Duke looks to take care of business against reeling peer Northwestern

The Wildcats are struggling after a turbulent offseason

Aeneas Peebles and the 21st-ranked Blue Devils are off to a 2-0 start and will host Northwestern on Saturday at Wallace Wade Stadium. (Ben McKeown / AP Photo)

Duke enters Saturday’s game against Northwestern in an unfamiliar position for the program. The Blue Devils need to show no mercy against an opponent that has fallen on hard times.

For most of Duke’s football history, the Blue Devils have been the program that was struggling. Duke was the consensus worst Division I program in the nation before David Cutcliffe rebuilt the program, nearly from scratch. The Blue Devils had hit another rough patch in the final years of Cutcliffe’s tenure, however, requiring another jolt from the defibrillator that is second-year coach Mike Elko.

After upsetting Clemson on Labor Day in a lopsided home win, Duke quickly and efficiently dispatched Lafayette and now looks to get off to a 3-0 start for the second straight year. That’s something the Blue Devils have done in back-to-back seasons just twice in the last 50 years — once under Cutcliffe and once under Steve Spurrier.

To do it, Duke will have to get past Northwestern, a team that, over history, has been Duke’s relative equal, or at least as close as another Power Five conference could come. They’re the small, academically elite private school that doesn’t have the same budget as its bigger brothers in their conference.

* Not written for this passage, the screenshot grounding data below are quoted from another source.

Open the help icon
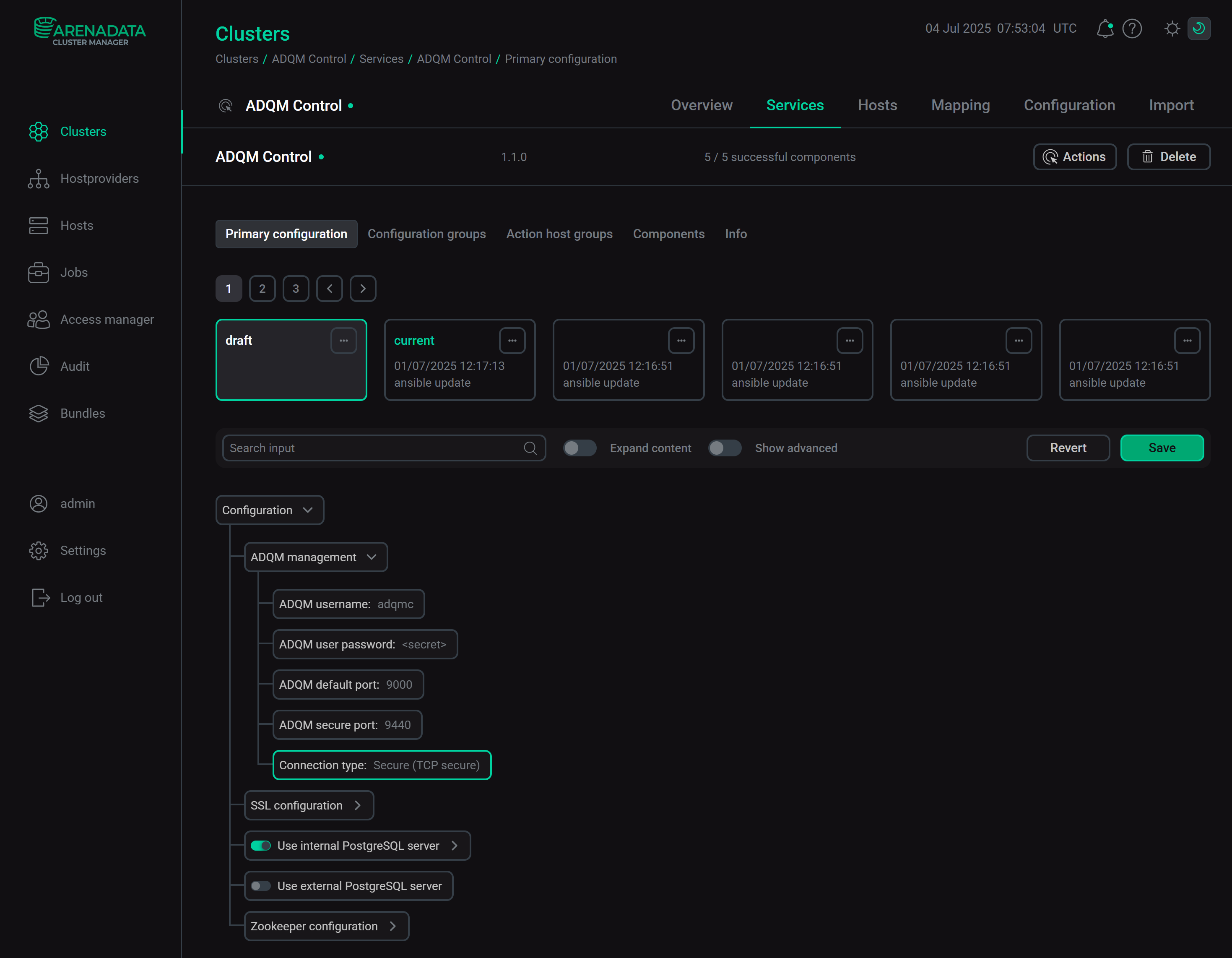This screenshot has width=1232, height=958. (1132, 29)
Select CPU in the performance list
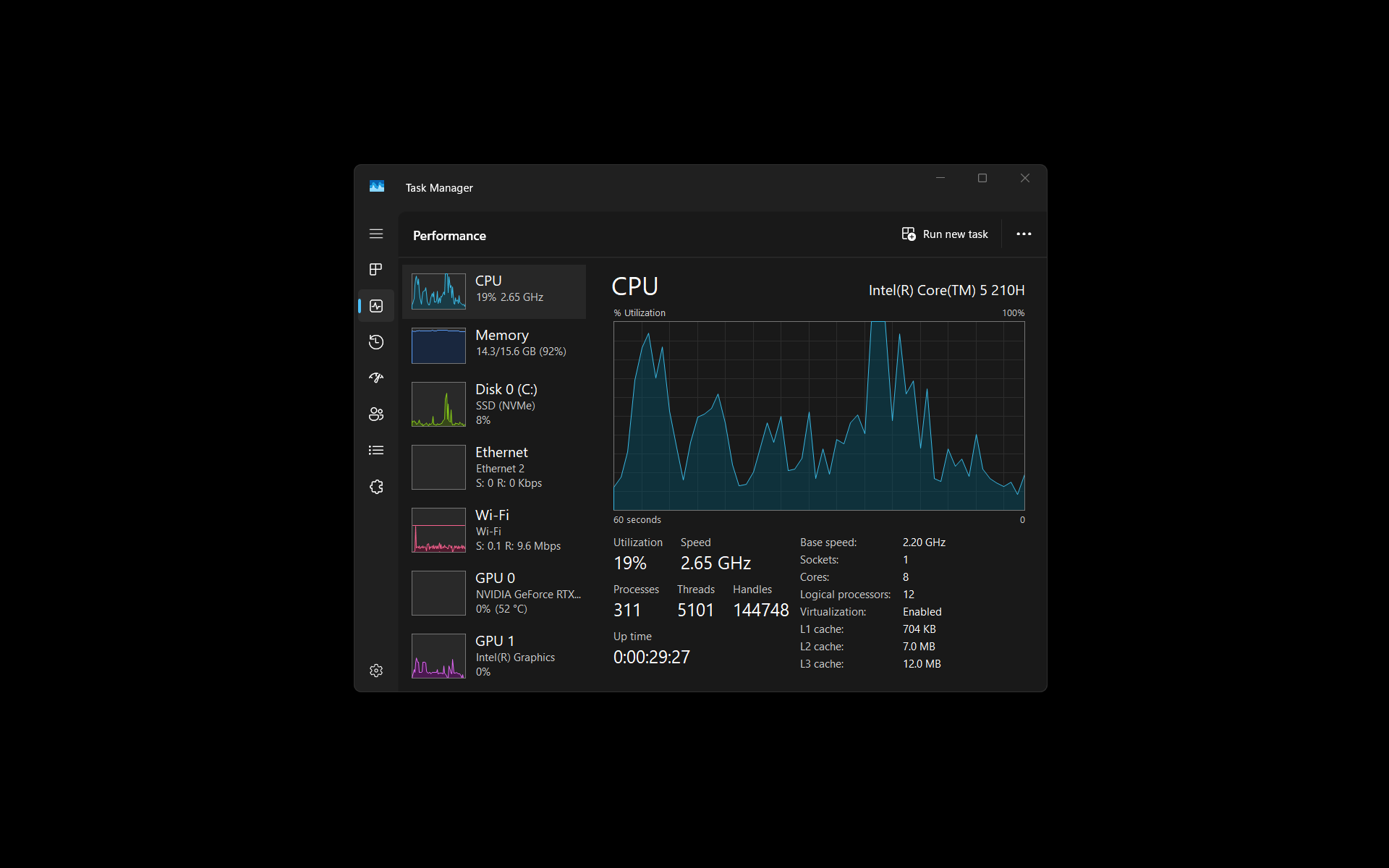Screen dimensions: 1389x868 494,292
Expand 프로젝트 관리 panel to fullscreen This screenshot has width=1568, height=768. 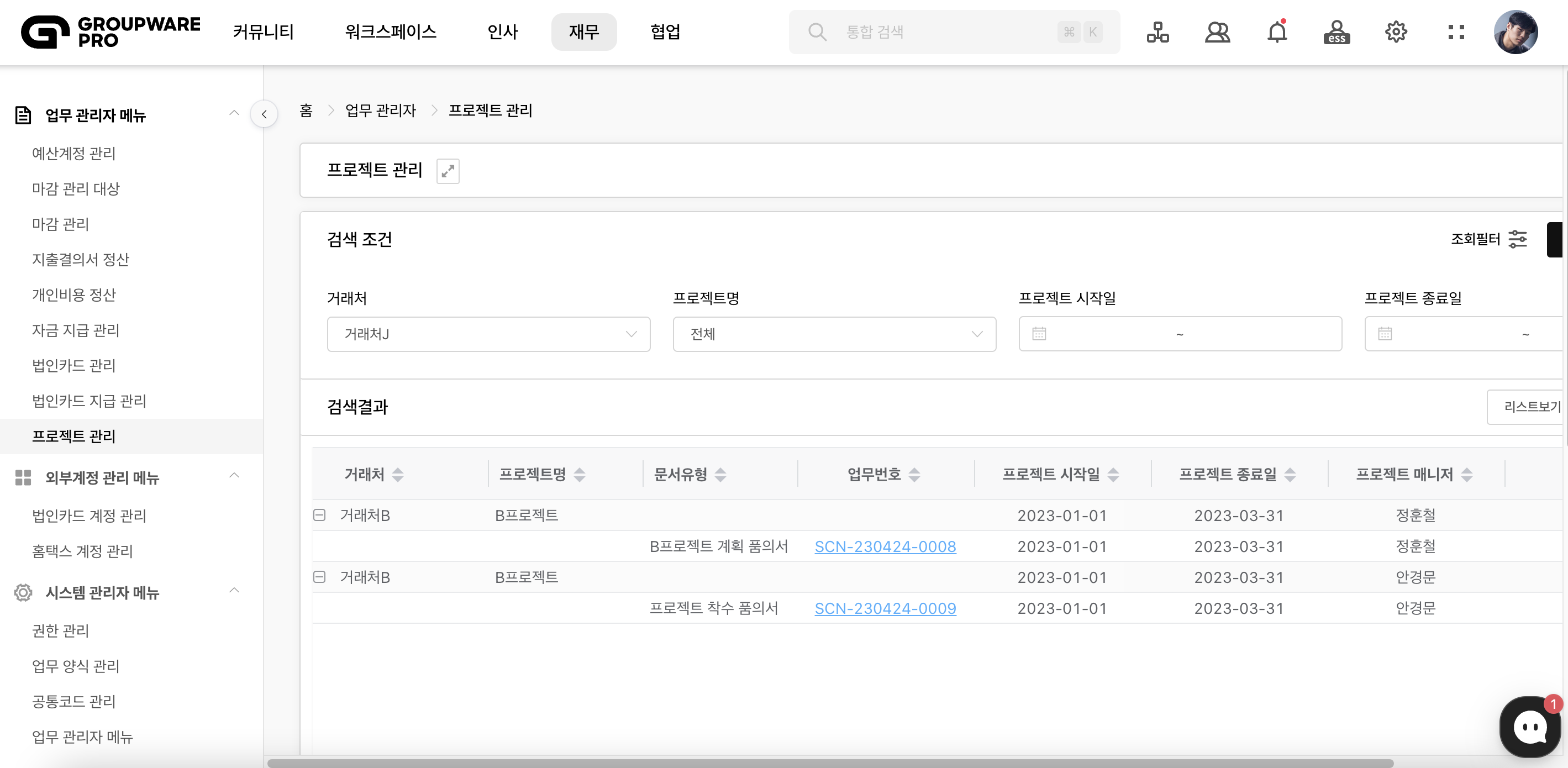[x=448, y=171]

This year, however, Duke is catching the Wildcats at a low point. The Blue Devils have a four-game winning streak against Northwestern in the nearly annual series, their longest since the end of the Spurrier years more than three decades ago.

In July, weeks before fall camp was scheduled to open, longtime coach Pat Fitzgerald was dismissed in the fallout of a sexual hazing scandal that rocked the program. David Braun, who had no previous head coaching experience or time spent on a Division I coaching staff — he was hired to serve as Northwestern’s defensive coordinator for the 2023 season — took over as interim head coach.

“We don’t know what the long term looks like,” Braun said. “That’s indicative of the title I’m carrying right now. And that’s OK. At the end of the day, regardless of how this plays out in the long term, my wife and I and this group (are) going to look back and say, ‘You know what? We’re proud of the way we did it. We stewarded the program. We navigated it through a really difficult time and set it up to have success.’”

Braun made those comments after earning his first win — a home victory over UTEP last weekend that evened the Wildcats’ season at 1-1. Northwestern lost its opener to Big Ten doormat Rutgers, 24-7.

Despite Northwestern’s woes, Elko is taking pains to make sure the Blue Devils don’t overlook the game, a risk that Duke football rarely has to manage.

“They’re a Big Ten team, so they’re big and they’re physical,” Elko said. “They were able to run the ball really well last week in the second half. They got the running game going a little bit. Defensively, they’ve given up about 15 points a game. They’ve been very physical, they’re very stout. I think they know the scheme that they’re playing very well, and they play it very fast. I think they’re a big, big challenge for us.”

Despite Elko’s warnings, Northwestern enters the game with plenty of question marks, particularly on offense. The Wildcats have had four quarterbacks lead scoring drives already this year, and two of them were injured by the time their second game was over. That included starter Ben Bryant. Braun said Bryant — and backup Brendan Sullivan, who also went down against UTEP — would both be ready to go.

“I’m not going to share specifics, but we anticipate both of those guys being available,” he said.

While Bryant was declared the starter for Duke, the quarterback who might be giving Elko the most sleepless nights as he prepares is Jack Lausch. The dual-threat had a rushing touchdown and another 46-yard run against UTEP, setting up two of the Wildcats’ five scoring drives in limited time at the helm.

“There have been consistent conversations from myself to the rest of our staff that he’s a young man that needs to be on the field. He just does,” Braun said. “He has the ability to do some things that really change the map for a defense.”

Braun also has not settled on a right tackle, alternating between two blockers at that key spot.

“From Day 1 we’ve said that position was going to kind of be by committee, that they would rotate in,” Braun said. “We were hot and we stayed with the hot hand.”

It’s a rare position, indeed, for Duke to welcome an opponent in turmoil. If Elko has his way, it’s a spot the Blue Devils will familiarize themselves with over time.